Winding round the mountain path which from Rankweil runs behind Feldkirch to Satteins, the convent of Valduna is reached; and the origin of this sanctuary is ascribed to a legend, of which counterparts crop up in various places, of a hermit who passed half a life within a hollow tree,11 and acquired the lasting veneration of the neighbouring people.
Another mountain sanctuary which received its veneration from the memory of a tree-hermit, is S. Gerold, situated on a little elevation below the Hoch Gerach, about seven miles on the east side of Feldkirch. It dates from the tenth century. Count Otho, Lord of Sax in the Rhinethal, was out hunting, when the bear to which he was giving chase sought refuge at the foot of an old oak tree, whither his dogs durst not follow it. Living as a hermit within this oak tree Count Otho found his long lost father, S. Gerold, who years before had forsaken his throne and found there a life of contemplation in the wild.12 The tomb of the saint and [17]his two sons is to be seen in the church, and some curious frescoes with the story of his adventures.
Another way to be recommended for entering Vorarlberg is by crossing Lake Constance from Rorschach to Lindau, a very pleasant trajet of about two hours in the tolerably well-appointed, but not very swift lake-steamers. Lindau itself is a charming old place, formed out of three islands on the edge of the lake; but as it is outside the border of Tirol, I will only note in favour of the honesty of its inhabitants, that I saw a tree laden with remarkably fine ripe pears overhanging a wall in the principal street, and no street-boy raised a hand to them.

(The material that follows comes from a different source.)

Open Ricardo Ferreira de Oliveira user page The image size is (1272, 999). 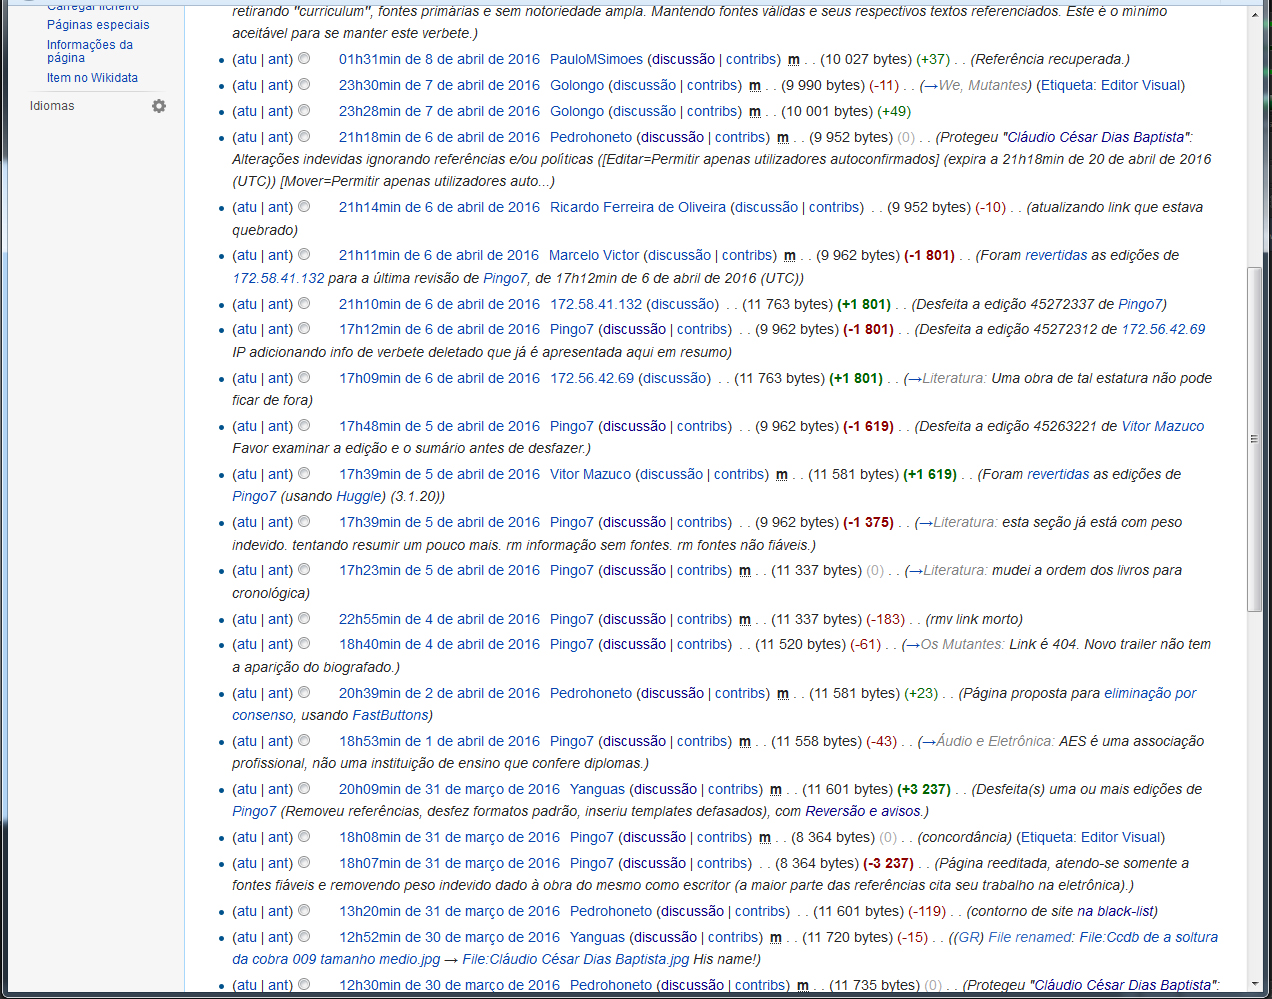point(637,208)
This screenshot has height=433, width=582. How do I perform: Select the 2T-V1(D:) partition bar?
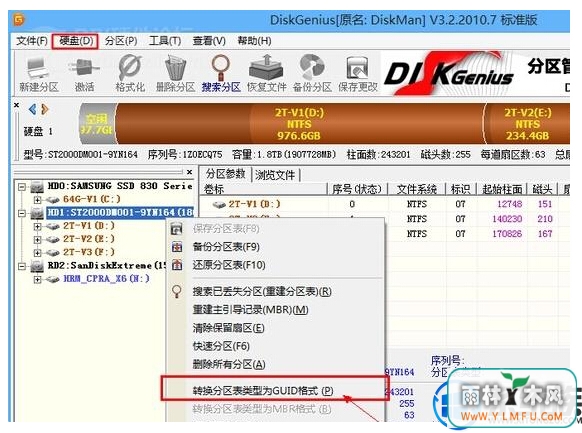(299, 124)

The first town in Tirol by this route is Bregenz, which reckons as the capital of Vorarlberg. It may be reached by boat in less than half an hour. It is well situated at the foot of the Gebhartsberg, which affords a most delightful, and in Tirol widely celebrated, view over Lake Constance and the Appenzel mountains and the rapid Rhine between; and here, at either the Post Hotel or the Black Eagle, there is no lack of carriages for reaching Feldkirch. Bregenz deserves to be remembered as the birth-place of one of the best modern painters of the Munich-Roman school, Flatz, who I believe, spends much of his time there.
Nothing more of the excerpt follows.